The answer must consist of each line below that contains the word "Team", copied in full.

Pixel coordinate grounding data
------------------------

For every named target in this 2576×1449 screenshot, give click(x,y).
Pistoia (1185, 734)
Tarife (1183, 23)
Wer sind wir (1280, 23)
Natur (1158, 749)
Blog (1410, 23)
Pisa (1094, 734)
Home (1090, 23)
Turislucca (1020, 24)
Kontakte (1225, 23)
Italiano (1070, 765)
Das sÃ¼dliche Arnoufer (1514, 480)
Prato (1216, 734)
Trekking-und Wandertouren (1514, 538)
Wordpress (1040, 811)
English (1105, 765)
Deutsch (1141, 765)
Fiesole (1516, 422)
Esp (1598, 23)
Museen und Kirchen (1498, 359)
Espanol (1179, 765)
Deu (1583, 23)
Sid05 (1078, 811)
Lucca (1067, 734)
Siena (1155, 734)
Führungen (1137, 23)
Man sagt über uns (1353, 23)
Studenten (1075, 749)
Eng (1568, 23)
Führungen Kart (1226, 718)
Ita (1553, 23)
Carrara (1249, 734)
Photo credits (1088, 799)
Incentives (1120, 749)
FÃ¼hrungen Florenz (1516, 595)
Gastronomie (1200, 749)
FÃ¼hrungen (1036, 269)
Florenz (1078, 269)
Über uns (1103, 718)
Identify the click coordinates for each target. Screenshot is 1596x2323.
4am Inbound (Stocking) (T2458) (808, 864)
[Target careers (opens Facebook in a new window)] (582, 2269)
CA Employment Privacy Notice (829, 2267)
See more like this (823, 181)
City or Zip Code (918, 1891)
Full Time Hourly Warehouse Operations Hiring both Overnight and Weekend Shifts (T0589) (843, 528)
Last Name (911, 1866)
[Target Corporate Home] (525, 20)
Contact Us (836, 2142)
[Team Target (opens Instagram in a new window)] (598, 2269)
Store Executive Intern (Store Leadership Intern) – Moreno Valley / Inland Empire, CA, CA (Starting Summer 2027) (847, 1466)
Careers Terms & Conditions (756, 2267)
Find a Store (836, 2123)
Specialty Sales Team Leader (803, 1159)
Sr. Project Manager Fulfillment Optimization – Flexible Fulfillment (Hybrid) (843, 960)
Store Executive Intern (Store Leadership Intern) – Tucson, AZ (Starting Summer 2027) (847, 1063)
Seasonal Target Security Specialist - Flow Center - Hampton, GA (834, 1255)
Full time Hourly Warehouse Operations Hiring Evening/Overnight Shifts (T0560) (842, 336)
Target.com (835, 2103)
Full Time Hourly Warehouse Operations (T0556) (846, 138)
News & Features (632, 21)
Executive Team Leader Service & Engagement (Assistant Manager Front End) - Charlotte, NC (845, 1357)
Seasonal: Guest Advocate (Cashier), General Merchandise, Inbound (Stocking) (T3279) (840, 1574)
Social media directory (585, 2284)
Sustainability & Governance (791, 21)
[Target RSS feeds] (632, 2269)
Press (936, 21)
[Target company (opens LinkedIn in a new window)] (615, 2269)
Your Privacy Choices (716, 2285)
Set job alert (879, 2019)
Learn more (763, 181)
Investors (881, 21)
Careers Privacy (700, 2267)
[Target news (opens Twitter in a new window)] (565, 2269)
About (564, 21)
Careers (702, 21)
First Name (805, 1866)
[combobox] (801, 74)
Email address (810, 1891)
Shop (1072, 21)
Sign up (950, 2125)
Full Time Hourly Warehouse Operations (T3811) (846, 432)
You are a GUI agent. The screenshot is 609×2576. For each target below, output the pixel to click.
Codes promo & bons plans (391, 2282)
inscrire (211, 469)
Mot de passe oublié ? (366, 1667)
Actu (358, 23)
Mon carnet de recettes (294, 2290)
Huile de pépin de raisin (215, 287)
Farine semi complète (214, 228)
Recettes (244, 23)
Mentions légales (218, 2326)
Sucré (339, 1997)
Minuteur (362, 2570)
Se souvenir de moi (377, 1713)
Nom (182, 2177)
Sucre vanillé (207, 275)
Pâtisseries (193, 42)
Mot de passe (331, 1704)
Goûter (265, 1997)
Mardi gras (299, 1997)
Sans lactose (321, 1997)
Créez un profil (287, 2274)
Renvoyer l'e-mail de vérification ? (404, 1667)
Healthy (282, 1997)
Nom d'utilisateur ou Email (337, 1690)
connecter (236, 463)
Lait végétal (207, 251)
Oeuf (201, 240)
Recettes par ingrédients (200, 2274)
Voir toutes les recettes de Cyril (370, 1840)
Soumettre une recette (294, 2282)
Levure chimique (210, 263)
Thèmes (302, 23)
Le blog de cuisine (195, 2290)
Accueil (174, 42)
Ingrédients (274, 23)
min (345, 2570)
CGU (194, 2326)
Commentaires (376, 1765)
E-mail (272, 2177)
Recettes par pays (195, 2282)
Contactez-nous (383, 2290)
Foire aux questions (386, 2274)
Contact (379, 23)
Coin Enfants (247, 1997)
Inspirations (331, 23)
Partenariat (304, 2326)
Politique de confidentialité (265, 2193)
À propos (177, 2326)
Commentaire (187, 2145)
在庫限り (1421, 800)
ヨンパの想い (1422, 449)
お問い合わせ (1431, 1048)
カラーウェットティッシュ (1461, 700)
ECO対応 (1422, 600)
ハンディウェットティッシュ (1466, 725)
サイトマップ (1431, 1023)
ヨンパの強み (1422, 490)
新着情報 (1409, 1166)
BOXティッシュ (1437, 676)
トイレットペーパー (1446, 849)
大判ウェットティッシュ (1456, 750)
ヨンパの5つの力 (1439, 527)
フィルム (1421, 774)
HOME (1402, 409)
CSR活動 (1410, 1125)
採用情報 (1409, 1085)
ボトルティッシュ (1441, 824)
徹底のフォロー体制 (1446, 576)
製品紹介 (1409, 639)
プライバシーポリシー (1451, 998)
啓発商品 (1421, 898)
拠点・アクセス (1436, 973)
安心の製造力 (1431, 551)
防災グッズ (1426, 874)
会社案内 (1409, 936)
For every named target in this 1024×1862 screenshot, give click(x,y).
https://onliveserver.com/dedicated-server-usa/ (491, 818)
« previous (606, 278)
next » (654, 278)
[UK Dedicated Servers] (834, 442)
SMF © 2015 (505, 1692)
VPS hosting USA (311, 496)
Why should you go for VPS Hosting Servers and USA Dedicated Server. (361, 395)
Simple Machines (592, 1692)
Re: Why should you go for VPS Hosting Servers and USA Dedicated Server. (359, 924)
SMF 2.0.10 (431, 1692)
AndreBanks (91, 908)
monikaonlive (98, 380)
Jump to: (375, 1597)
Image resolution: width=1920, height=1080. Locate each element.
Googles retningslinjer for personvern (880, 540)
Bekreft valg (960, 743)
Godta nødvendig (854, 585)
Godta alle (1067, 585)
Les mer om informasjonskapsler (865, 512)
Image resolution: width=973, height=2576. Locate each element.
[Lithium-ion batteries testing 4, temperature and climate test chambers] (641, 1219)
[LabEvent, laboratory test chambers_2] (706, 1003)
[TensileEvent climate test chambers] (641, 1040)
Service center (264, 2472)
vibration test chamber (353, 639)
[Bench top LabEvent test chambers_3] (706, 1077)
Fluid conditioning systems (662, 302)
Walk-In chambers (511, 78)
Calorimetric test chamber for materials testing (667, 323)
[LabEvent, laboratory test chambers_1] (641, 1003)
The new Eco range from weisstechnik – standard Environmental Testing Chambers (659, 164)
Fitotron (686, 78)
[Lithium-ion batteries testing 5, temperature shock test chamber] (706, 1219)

------------------------

- [RESULT OF THE TASK]
[Team Target (opens Instagram in a new window)] (598, 2269)
Specialty Sales Team Leader (803, 1159)
Executive Team Leader Service & Engagement (Assistant Manager Front End) - Charlotte, NC (845, 1357)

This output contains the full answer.